- _Task to carry out_:
The lines below must be transcribed exactly as given, with the images removed.

- _Recorded information_:
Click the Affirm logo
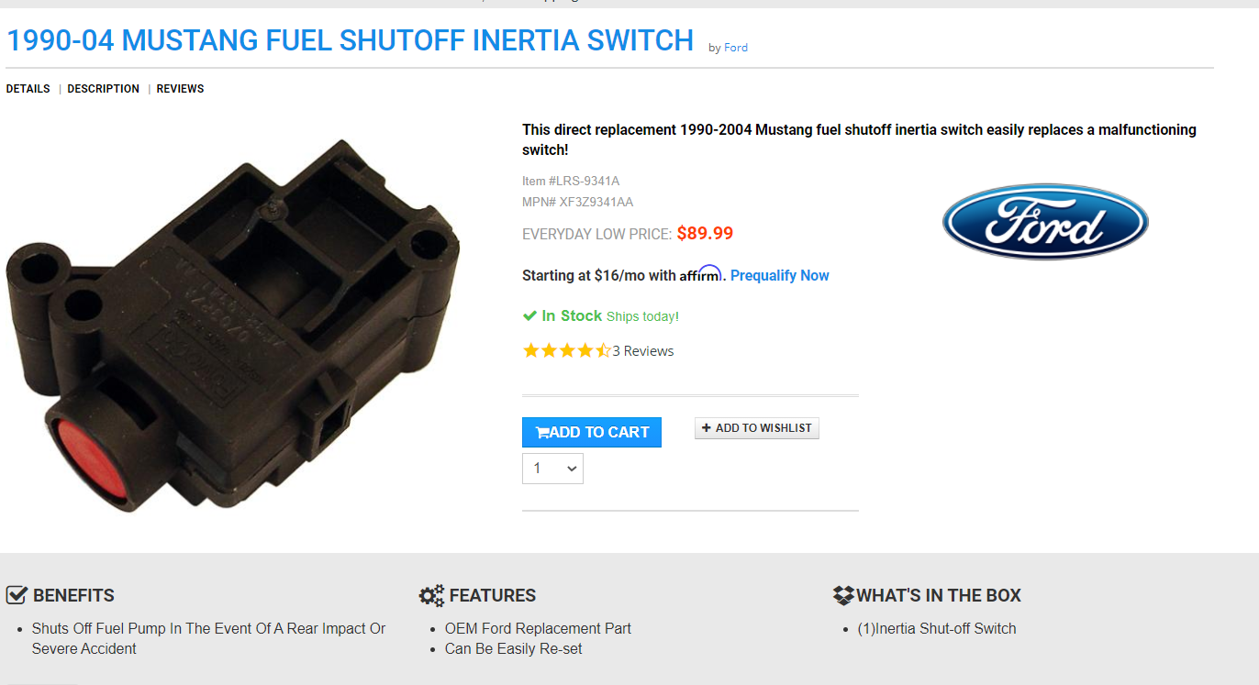Screen dimensions: 1259x685 pos(701,274)
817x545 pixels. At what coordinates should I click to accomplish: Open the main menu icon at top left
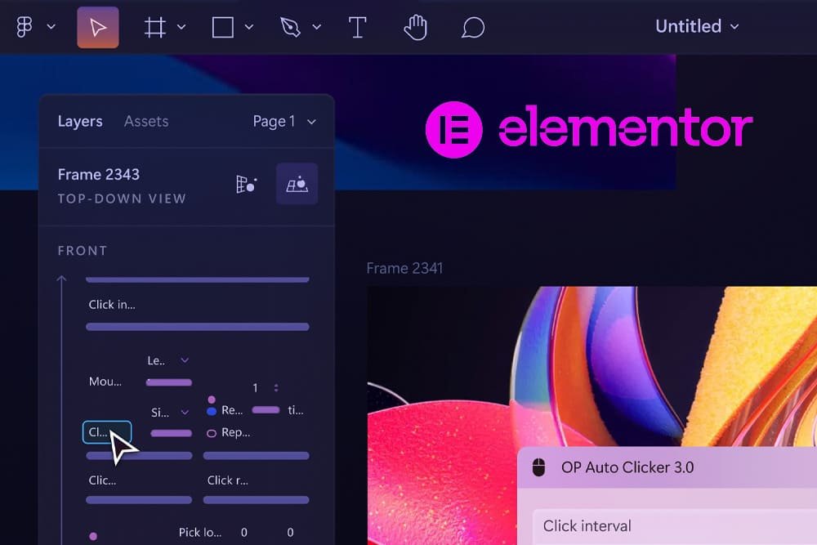coord(25,26)
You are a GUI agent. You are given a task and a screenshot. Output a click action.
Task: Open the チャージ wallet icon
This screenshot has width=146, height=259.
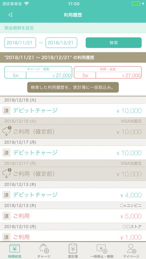(x=44, y=248)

- _Written answer_:
Click the Affirm logo
Screen dimensions: 1259x685 pos(701,274)
817x545 pixels. At what coordinates should I click to accomplish: Open the main menu icon at top left
coord(25,26)
You are a GUI agent. You are given a task and a screenshot. Output a click action.
Task: Open the チャージ wallet icon
This screenshot has width=146, height=259.
(x=44, y=248)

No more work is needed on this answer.